(Dataset excerpts)
------------------------------------------------------------------------

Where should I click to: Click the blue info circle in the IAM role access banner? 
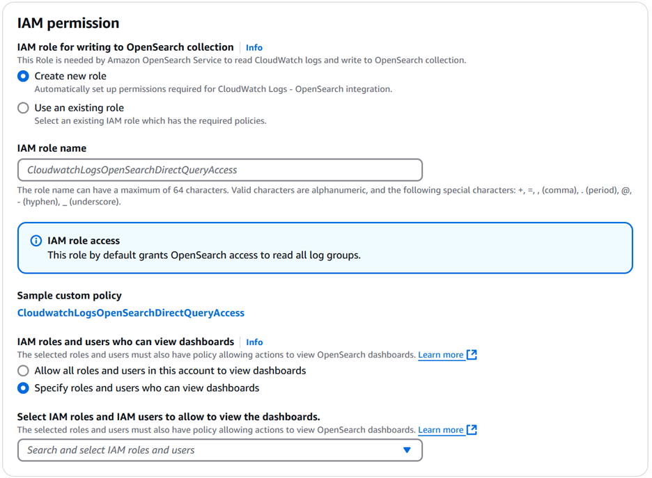click(36, 241)
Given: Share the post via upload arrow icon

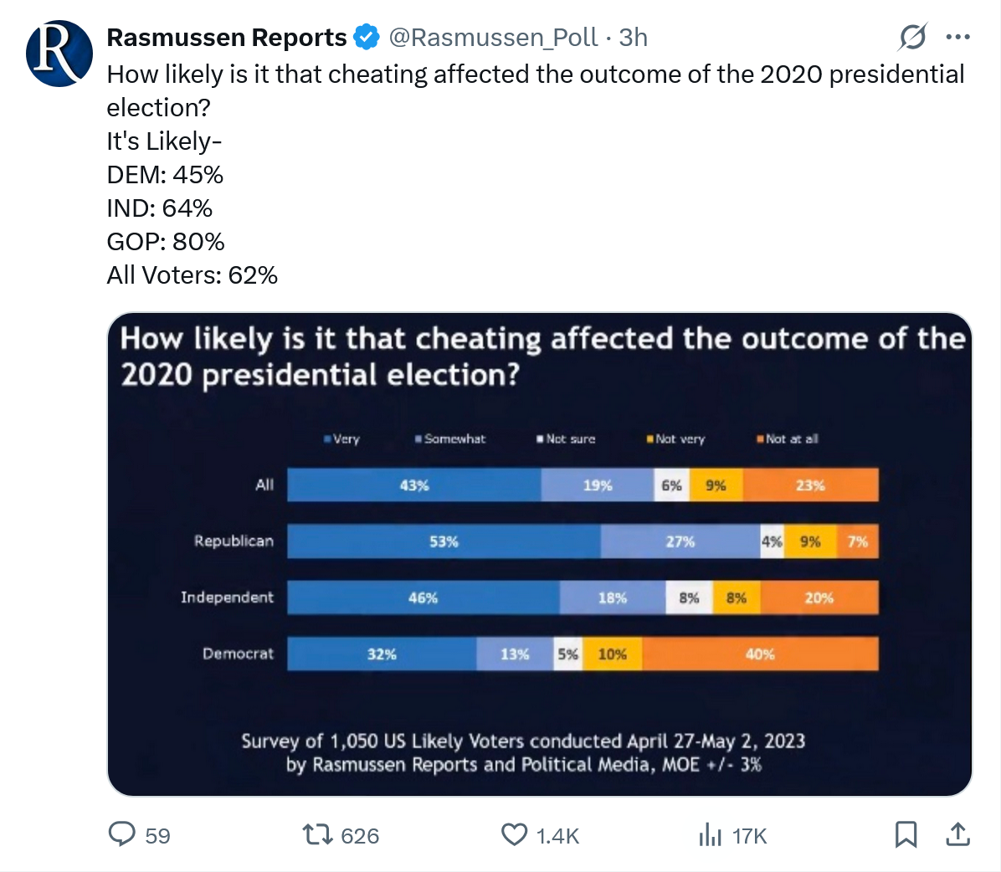Looking at the screenshot, I should (957, 834).
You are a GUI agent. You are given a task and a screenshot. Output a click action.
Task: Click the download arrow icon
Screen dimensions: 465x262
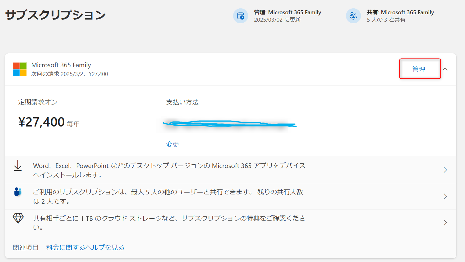pos(18,166)
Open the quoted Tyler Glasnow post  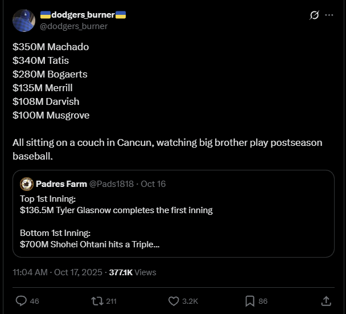tap(171, 222)
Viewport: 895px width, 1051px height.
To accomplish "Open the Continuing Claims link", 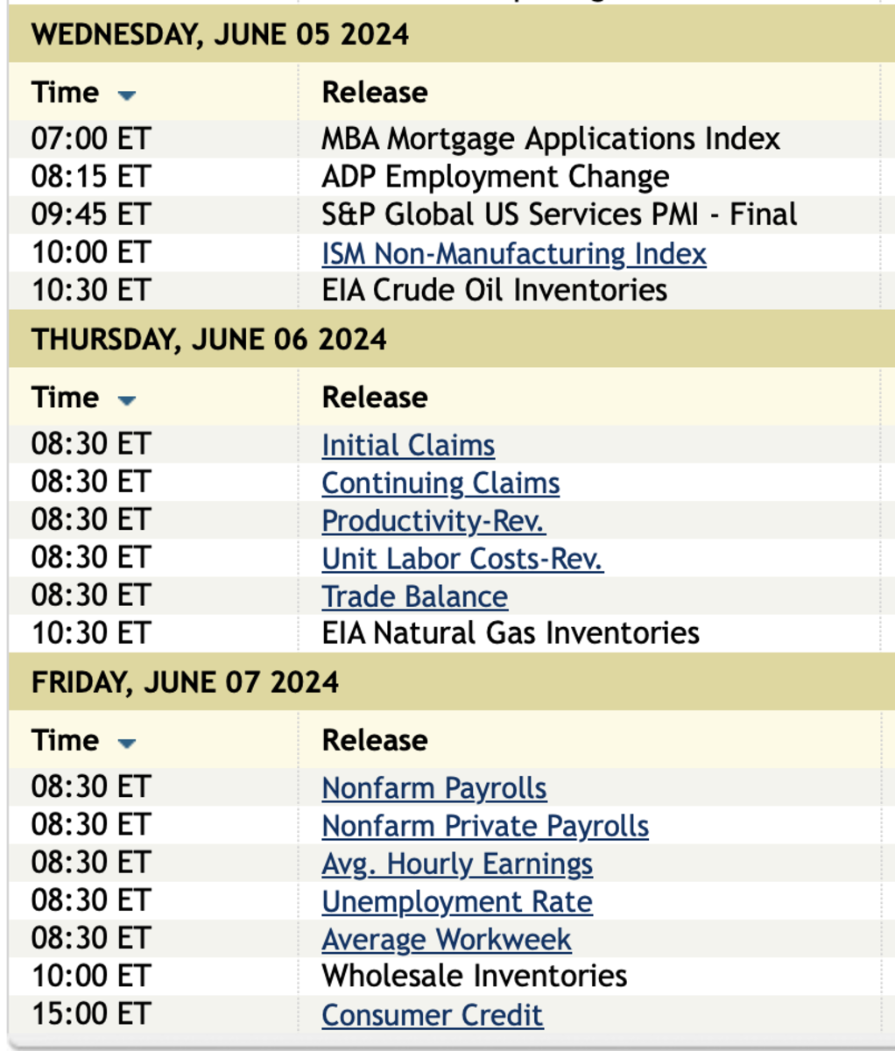I will [x=440, y=483].
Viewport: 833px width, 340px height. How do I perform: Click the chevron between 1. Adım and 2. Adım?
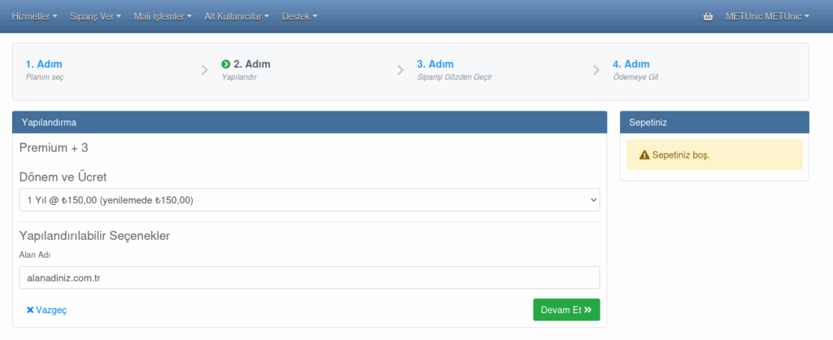205,70
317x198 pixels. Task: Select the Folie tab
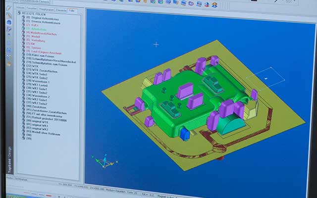point(71,10)
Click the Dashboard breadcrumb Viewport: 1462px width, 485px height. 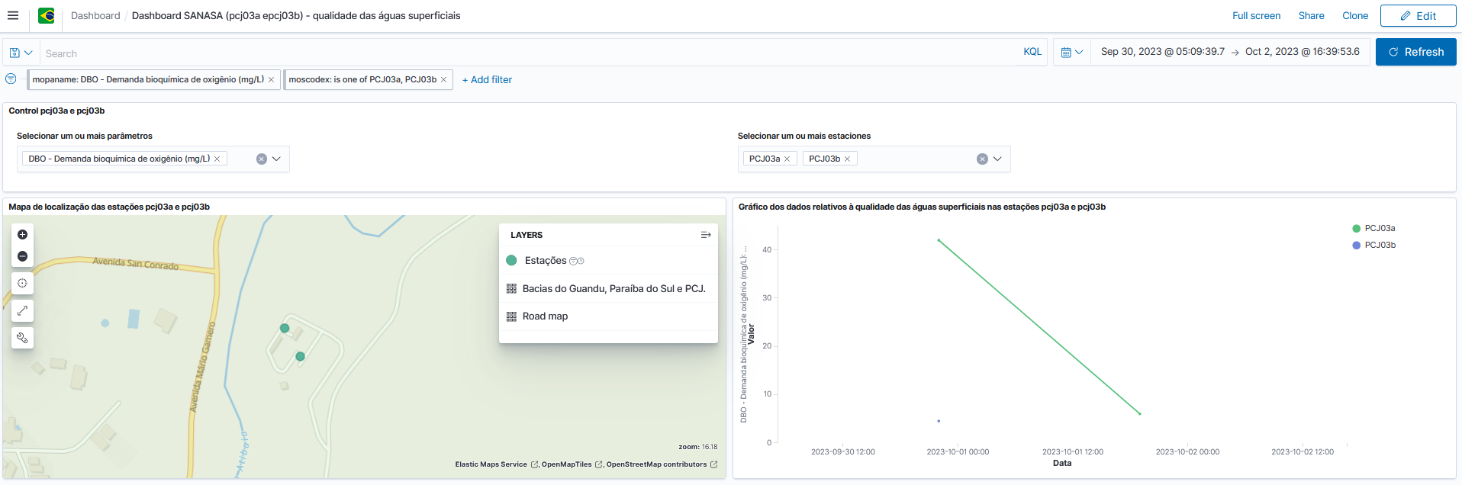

------------------------------------------------------------------------

**ASSIGNMENT**
Retype, please, exactly the lines that begin with the one containing "Viewport: 833px width, 340px" and end at the last line of the entries above, both included, leaving out pictures.

**COMPLETED TASK**
Viewport: 833px width, 340px height. How do I perform: Click the chevron between 1. Adım and 2. Adım?
205,70
317x198 pixels. Task: Select the Folie tab
point(71,10)
Click the Dashboard breadcrumb Viewport: 1462px width, 485px height. 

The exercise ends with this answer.